Our study cohort from Stockholm, Sweden, is constructed by matching live births 1998-2006 from the Medical Birth Registry with information on the mother from the Patient Registry (1987-2010 for hospital admissions and 2001-2010 for outpatient hospital visits) and information from the drug register (July 2006 -2011). We define all mothers who had at least one hospital visit for asthma or had asthma medication as having asthma. We used logistic regression to assess the relation between asthma and preterm birth. We adjusted the model for education, previous preterm birth, origin, parity, date of conception and maternal age.

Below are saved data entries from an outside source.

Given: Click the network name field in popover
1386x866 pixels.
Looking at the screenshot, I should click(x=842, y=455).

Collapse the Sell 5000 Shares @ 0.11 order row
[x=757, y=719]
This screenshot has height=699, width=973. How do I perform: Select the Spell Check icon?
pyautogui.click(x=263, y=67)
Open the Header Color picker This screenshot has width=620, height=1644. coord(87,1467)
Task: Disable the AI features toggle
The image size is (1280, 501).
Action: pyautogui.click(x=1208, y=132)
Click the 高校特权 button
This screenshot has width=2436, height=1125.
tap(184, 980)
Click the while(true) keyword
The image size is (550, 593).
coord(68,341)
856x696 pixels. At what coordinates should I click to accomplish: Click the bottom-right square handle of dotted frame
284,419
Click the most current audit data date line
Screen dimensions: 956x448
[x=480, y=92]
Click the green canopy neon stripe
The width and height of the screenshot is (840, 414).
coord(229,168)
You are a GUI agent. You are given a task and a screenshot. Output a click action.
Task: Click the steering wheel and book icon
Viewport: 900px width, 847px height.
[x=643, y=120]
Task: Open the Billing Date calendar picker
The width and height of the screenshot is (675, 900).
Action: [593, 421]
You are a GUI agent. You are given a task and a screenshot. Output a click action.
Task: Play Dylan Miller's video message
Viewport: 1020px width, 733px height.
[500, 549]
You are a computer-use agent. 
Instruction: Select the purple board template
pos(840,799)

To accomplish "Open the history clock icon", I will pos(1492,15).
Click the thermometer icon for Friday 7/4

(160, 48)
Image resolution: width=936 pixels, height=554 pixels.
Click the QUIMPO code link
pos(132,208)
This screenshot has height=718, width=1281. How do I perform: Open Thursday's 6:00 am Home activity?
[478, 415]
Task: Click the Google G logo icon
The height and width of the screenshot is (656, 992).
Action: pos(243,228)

The prevalence of preterm birth was 5.4 % among mothers with asthma (n=13 261) and 4.4 % in the rest of the population (n= 111 931). The odds ratio for giving birth preterm was 1.27 (p < 0.01) for women with asthma compared to non-asthmatic mothers. 1.9 % of the asthmatic mothers had a hospital contact for asthma during pregnancy, and 8.4 % of them delivered preterm.
Asthma is associated with an increased risk of preterm birth, particularly in women with exacerbations of the asthma during pregnancy.